[Opening INPUT FOR THIS TASK section]

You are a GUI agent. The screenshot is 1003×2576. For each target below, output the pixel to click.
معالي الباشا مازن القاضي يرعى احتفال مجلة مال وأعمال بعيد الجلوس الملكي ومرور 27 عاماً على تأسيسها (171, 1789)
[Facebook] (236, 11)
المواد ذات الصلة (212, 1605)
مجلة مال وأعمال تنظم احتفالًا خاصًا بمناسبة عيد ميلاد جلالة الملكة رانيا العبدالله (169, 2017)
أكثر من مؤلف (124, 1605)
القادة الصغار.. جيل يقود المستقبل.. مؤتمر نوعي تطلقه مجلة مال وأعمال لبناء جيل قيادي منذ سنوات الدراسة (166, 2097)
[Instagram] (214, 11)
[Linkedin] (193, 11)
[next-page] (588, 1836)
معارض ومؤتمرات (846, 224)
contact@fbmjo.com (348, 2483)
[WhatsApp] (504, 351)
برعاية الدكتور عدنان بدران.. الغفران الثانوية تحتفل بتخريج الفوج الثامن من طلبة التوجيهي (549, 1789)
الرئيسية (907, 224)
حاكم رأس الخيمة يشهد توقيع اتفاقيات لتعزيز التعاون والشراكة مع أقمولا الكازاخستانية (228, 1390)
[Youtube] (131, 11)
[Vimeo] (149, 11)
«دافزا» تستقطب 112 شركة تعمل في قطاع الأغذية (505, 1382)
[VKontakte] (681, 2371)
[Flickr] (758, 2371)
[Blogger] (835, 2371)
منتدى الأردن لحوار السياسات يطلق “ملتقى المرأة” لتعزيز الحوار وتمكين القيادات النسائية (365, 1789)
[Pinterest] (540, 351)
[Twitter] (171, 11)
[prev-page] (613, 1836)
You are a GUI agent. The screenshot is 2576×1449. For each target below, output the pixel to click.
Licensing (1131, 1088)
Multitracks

[Closing INPUT FOR THIS TASK section]

▶ EXERCISE
The required answer is the exact run of lines above starting at the line with "[next-page] (588, 1836)" and ending at the line with "الرئيسية (907, 224)", with both ends present.

▶ PROBLEM SOLUTION
[next-page] (588, 1836)
معارض ومؤتمرات (846, 224)
contact@fbmjo.com (348, 2483)
[WhatsApp] (504, 351)
برعاية الدكتور عدنان بدران.. الغفران الثانوية تحتفل بتخريج الفوج الثامن من طلبة التوجيهي (549, 1789)
الرئيسية (907, 224)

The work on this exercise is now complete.